Irreversibility and heat transfer in closed Hamiltonian systems

Understanding and quantitatively characterizing irreversibility and related phenomena is a central task in the study of noise-driven non-equilibrium systems. In this talk, we consider a closed Hamiltonian dynamical system consisting of two heat baths, each with many degrees of freedom, coupled to one another via a small number of macroscopic degrees of freedom. Each heat bath is modeled as a network of linearly coupled oscillators [1] initiated so that the effective temperatures of the two baths are different from one another at time t = 0. The macroscopic degrees of freedom are modeled as a mass-spring system consisting of two particles each moving in a bath at different temperature; the particles are coupled to their respective heat bath oscillator networks, and also coupled to each other by a macroscopic spring.
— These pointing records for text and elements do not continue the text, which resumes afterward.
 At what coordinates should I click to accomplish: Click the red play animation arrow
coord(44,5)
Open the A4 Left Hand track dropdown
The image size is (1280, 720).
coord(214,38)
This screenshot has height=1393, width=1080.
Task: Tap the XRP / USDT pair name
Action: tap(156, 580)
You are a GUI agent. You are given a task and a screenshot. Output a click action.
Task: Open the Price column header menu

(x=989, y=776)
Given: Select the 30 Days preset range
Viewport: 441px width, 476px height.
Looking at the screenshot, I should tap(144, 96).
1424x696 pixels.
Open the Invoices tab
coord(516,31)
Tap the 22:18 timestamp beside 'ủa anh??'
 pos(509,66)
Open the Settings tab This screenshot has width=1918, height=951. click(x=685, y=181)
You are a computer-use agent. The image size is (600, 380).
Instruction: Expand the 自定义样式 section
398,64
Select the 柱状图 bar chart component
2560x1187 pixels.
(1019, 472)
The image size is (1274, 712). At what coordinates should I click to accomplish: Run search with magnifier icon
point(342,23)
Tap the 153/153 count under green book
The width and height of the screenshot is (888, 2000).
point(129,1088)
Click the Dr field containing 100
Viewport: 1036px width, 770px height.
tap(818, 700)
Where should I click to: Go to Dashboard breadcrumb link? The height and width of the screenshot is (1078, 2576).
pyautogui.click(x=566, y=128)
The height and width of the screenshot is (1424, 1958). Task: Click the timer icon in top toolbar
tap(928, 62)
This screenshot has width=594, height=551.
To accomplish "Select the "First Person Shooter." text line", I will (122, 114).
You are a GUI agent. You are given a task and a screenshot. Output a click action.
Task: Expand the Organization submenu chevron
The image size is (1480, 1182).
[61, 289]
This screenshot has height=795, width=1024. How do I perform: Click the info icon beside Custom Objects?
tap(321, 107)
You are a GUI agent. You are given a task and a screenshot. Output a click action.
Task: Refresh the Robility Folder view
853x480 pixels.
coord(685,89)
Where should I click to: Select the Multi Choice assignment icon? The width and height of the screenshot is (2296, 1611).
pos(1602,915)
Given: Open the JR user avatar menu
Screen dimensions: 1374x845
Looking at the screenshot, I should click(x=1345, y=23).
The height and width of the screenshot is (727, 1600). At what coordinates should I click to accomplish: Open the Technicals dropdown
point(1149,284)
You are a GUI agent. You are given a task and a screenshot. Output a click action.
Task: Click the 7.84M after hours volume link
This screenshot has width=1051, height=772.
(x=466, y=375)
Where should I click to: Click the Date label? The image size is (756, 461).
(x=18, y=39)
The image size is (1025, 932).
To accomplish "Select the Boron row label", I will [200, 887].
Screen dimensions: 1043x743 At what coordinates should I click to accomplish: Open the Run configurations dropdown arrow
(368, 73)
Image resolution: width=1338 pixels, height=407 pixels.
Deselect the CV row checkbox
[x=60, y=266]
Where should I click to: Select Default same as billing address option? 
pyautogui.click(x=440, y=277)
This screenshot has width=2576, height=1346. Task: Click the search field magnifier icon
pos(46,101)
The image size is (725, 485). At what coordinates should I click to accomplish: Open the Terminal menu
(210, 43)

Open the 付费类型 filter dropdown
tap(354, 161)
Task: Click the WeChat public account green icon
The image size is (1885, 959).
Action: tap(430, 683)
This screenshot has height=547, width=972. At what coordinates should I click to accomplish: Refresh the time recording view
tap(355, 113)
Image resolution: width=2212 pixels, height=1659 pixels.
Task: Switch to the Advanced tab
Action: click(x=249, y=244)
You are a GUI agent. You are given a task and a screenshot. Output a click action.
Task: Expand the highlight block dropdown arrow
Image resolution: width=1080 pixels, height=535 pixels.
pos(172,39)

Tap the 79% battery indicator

An initial temperature difference between the baths drives heat transfer from hot to cold. Strictly speaking, statistics on the full phase space (including all the microscopic degrees of freedom) cannot be stationary. Nonetheless, we find that quasi-stationary statistics representing the steady transfer of heat is achieved asymptotically for sufficiently large baths. Typically, the projected statistics of the full Hamiltonian system settles into this quasi-stationary state for a very long time. Conversely, the lower bound time scale for quasi-stationary behavior is set by transients to decay from arbitrary initial conditions, a time scale that is many of orders of magnitude smaller. Quasi-stationary behavior is also characterized by computing stochastic line integrals [2] corresponding, e.g., to stochastic area or heat transfer. These integrals can be performed using either the macroscopic degrees of freedom or purely microscopic degrees of freedoms associated with either of the heat bath oscillator networks.

[1] R. Zwanzig, Nonequilibrium statistical mechanics. (Oxford University Press, 2001)

[2] S. Teitsworth and J. C. Neu, Phys. Rev. E 106, 024124 (2022).